Metro

De Blasio can’t escape corruption probe questions in first ‘Ask the Mayor’

Mayor de Blasio was on the hot seat for the first installment of his new TV show Sunday, as viewers grilled him on a federal probe of two of his campaign donors, a spate of Big Apple slashings, and his plummeting approval ratings.

Days after instructing his lawyer to contact US Attorney Preet Bharara to offer “help” with the investigation into donors who allegedly bartered gifts for NYPD favors, de Blasio claimed on “Ask the Mayor” that he still hasn’t heard from the feds.

“It’s a straightforward situation. We haven’t been contacted in any way, shape or form from any federal agency,” he told the show’s hosts Thursday, when it was taped. “We’re happy to help in any way we can. We still have not been asked any questions.”

New Yorkers peppered de Blasio with call-in questions for the interview, which was the first of four that will air on WNBC/Channel 4 this year.

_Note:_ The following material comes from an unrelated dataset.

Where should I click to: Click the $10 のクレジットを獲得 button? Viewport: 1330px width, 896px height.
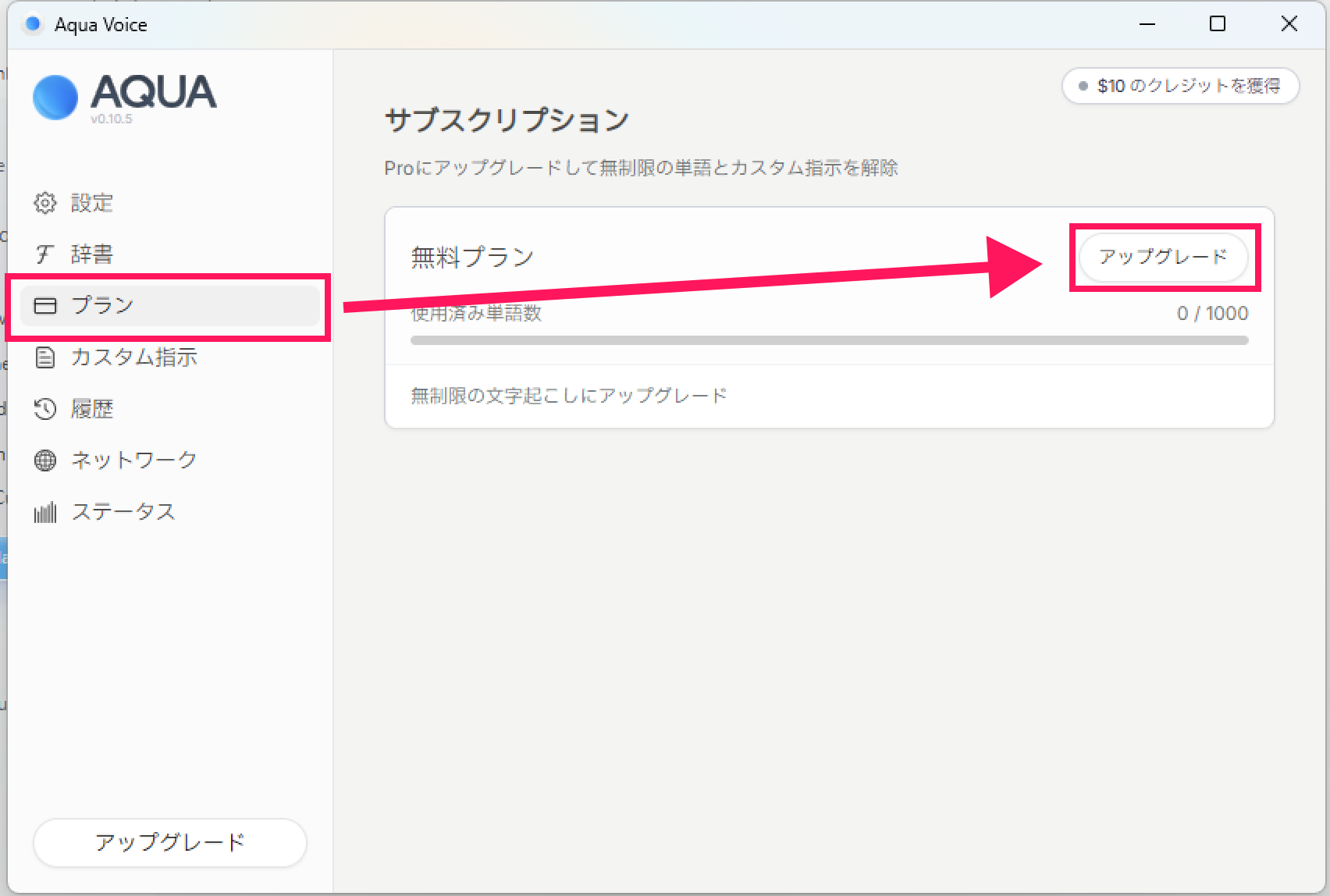pos(1180,86)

Unlike his predecessors, Mayors Rudy Giuliani and Mike Bloomberg — who took questions on weekly radio call-in shows — de Blasio has agreed to appear only quarterly each year.

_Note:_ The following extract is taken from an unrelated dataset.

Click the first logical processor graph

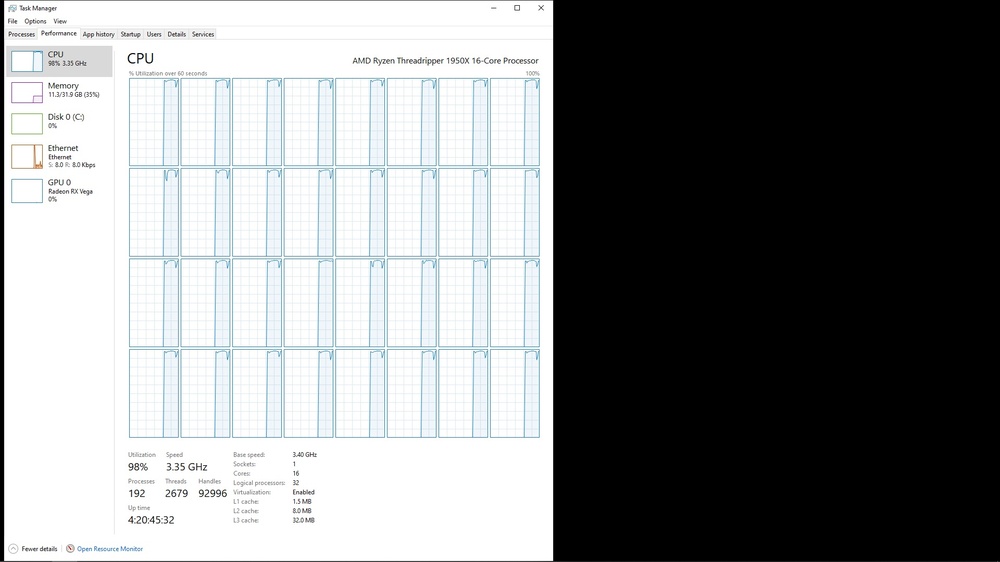pyautogui.click(x=153, y=122)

One questioner asked whether a pending affordable-housing plan in East New York would push low-income residents from the Brooklyn neighborhood. Another wanted to know about de Blasio’s approach to making neighborhoods safer in light of recent knife attacks that have plagued the city.

“The slashings issue is real. We’ve seen the statistics grow,” de Blasio said.

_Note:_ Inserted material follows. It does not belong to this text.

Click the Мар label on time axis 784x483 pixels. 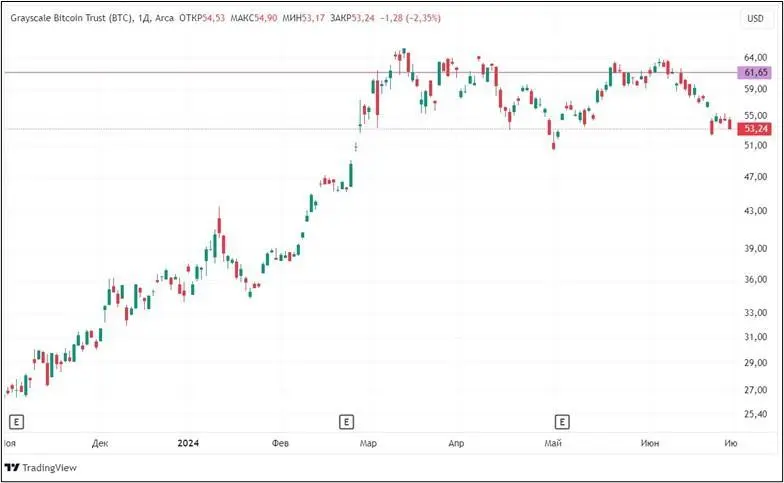[368, 442]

He then added that the NYPD is now “flooding” neighborhoods with high concentrations of nightclubs to stem the tide and that “the rate of growth of slashings has started to slow.”

Co-host Chuck Scarborough got into the act, too, asking Hizzoner to respond to remarks made last week by Bharara about the “show-me-the-money culture that has been pervading” the city and state “for some time now.”

“I don’t know what he’s referring to . . . I was a little surprised by that,” de Blasio said. “The distance between the New York City of the past, which really was rife with corruption, and today’s New York City” is “night and day.”

The mayor agreed that problems with corruption “still pervade” Albany, but argued that city government is “highly regulated” and “cleaner and better” than it was decades ago.

De Blasio, who stumped for presidential candidate Hillary Clinton at two Brooklyn churches on Sunday, also managed to duck a question from The Post about the $655,000 his campaign contributor Jona Rechnitz convinced the City Council to put toward a law-enforcement sensitivity seminar.

Last week, de Blasio noted that contributors are entitled to “nothing” in exchange for their campaign cash.